Copy the records exactly, from the line holding "Click the Name column header" through the end of the records, both included.

= INPUT RECORDS =
:::
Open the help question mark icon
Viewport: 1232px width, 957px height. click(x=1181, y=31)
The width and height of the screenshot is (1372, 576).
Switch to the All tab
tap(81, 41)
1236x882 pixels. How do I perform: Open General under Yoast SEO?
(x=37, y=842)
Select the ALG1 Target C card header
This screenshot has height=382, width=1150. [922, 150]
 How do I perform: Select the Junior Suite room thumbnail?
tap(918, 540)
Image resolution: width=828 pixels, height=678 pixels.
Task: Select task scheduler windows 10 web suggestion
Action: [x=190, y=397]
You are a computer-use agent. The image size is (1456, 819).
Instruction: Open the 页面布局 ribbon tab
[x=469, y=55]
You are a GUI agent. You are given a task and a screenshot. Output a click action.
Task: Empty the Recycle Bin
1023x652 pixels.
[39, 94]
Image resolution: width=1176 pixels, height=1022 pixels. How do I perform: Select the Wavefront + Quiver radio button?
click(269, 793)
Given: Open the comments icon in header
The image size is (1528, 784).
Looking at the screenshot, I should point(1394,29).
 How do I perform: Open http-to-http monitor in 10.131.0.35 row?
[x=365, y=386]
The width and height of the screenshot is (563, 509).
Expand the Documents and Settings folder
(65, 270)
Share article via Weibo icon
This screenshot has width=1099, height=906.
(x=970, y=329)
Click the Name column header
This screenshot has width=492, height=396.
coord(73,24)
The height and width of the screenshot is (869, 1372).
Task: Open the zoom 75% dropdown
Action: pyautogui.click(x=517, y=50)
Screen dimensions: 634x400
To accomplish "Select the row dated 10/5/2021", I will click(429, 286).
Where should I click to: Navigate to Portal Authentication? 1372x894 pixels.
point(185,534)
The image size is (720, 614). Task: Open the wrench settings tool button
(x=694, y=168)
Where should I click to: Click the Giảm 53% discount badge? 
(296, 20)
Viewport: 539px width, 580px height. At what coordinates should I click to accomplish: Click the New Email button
:::
= RESULT OF THE TASK =
Click the Name column header
This screenshot has width=492, height=396.
coord(73,24)
The height and width of the screenshot is (869, 1372).
Task: Open the zoom 75% dropdown
Action: pyautogui.click(x=517, y=50)
Screen dimensions: 634x400
To accomplish "Select the row dated 10/5/2021", I will click(429, 286).
Where should I click to: Navigate to Portal Authentication? 1372x894 pixels.
point(185,534)
The image size is (720, 614). Task: Open the wrench settings tool button
(x=694, y=168)
Where should I click to: Click the Giảm 53% discount badge? 
(296, 20)
Viewport: 539px width, 580px height. At what coordinates should I click to accomplish: Click the New Email button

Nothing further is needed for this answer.